Même si le mot soupape est formé à l’aide du préfixe sou(s)-, il n’entretient pas avec le nom pape les rapports qu’entretiennent les noms sous-lieutenant ou sous-officier avec lieutenant ou officier, la soupape n’étant pas au souverain pontife ce que la sous-maîtresse serait à la maîtresse. Le mot soupape provient de l’ancien français sous-pape qui désignait un coup sous le menton, dans lequel pape avait le sens de menton ou de mâchoire. C’est avec cette signification qu’il apparaît, au xiiie siècle, dans Les Contes des hérauts, de Baudouin de Condé : « Si me tint, mais je li escape, / Si li rendi tele sourpape, / Que tout enviers l’ai abatu » (« Il me tenait, mais je lui échappai et lui donnai à mon tour un tel coup au menton, que je l’ai abattu de tout son long »). Littré explique ainsi le glissement de sens entre le coup au menton et la pièce de mécanisme que nous connaissons : « De même que sous-barbe, qui signifie “coup sous le menton”, a pris le nom de divers engins, de même soupape a servi figurément à désigner ce qui s’ouvre et se ferme ; on aperçoit même comment l’idée est venue de prendre le coup sous le menton, qui fait fermer la bouche, pour désigner le coup que reçoit la valvule, et la valvule elle-même. » Notons cependant que, dans son Discours admirable de la nature des eaux et fontaines tant naturelles qu’artificielles, en 1580, Bernard Palissy donne une autre explication : « Cela ne se peut faire que la souspape de la gorge de l’homme (que les chirurgiens appellent la luette) ne joue comme celle des pompes. » Ces deux explications ne sont pas incompatibles, et l’on s’accorde pour reconnaître dans l’élément pape un déverbal de l’ancien verbe paper, qui signifiait « remuer les mâchoires » et donc « manger » ou « parler ». Cette proximité entre les mouvements nécessaires pour s’exprimer et pour se nourrir avait déjà été soulignée par les Latins. On lit en effet dans le Recueil des glossaires latins, à l’article Papilla : « caput est mammae de qua exit lac, unde factum est ut dicamus infantibus papa ; i. e. manduca : papare enim dicimus […] ; nam et ipso motu labiorum id ostendimus » (« Mamelon : c’est le sommet du sein, d’où sort le lait, ce qui fait que quand nous disons aux enfants papa, c’est-à-dire “mange”, avec le mouvement des lèvres produit pour dire papare, nous leur montrons les mouvements qu’ils doivent faire pour manger »).

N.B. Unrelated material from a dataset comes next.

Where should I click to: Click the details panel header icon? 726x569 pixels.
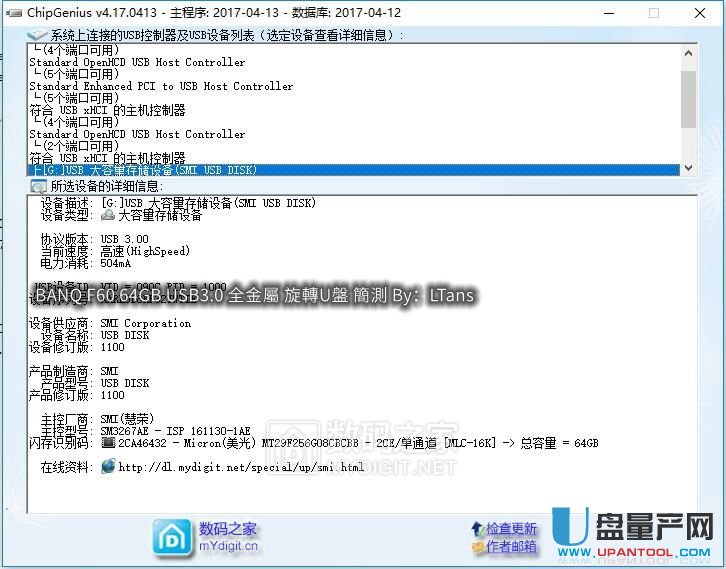38,186
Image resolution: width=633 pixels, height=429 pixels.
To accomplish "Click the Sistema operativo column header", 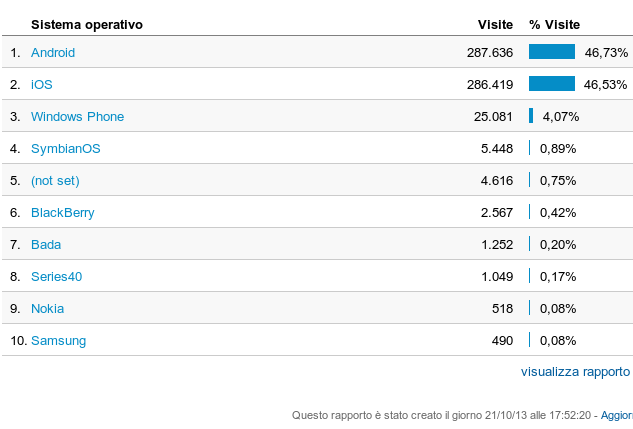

Papare est à l’origine de l’ancien français paper, d’où dérivent papoter et le verbe, aujourd’hui hors d’usage, papeler, « manger », puis « marmonner (des prières) ». C’est de ce dernier qu’est dérivé papelard, désignant un faux dévot dont la foi de façade se manifestait par un constant marmonnement de prières, qui était perçu comme un hypocrite. Le Moyen Âge s’est plu à dénoncer ce type d’individu, en ayant recours à des jeux de mots, fort en vogue à l’époque. On lit ainsi dans Les Miracles de Notre-Dame, de Gautier de Coinci : « Tel fait devant le papelart, / qui par derrière le pape lart », et dans L’Image du Monde, de Gautier de Metz : « Qui papelart nommer se font, / Et à droit car papelart sont : / Adonc ont à nom palelart, / Car avoir veulent tout le lart. »
Ces formes furent productives puisque, en ancien français, existaient les verbes papelarder, « être hypocrite », et papeter, « babiller », et que les noms papelarderie, papelardie et papelardisme étaient synonymes d’hypocrisie.
Paper, on l’a vu, est issu indirectement du latin pappa, terme expressif du langage enfantin servant à désigner la nourriture ; cela nous amène à nuancer légèrement ce que nous avons écrit plus haut au sujet de pape, quand ce mot désigne l’évêque de Rome. Ces deux noms pape ne sont pas entièrement étrangers l’un à l’autre ; il existe en effet en latin une autre forme pappa, qui est elle aussi un nom familier du langage des enfants, qui signifie « père » et dont est issu le nom pape, « souverain pontife ».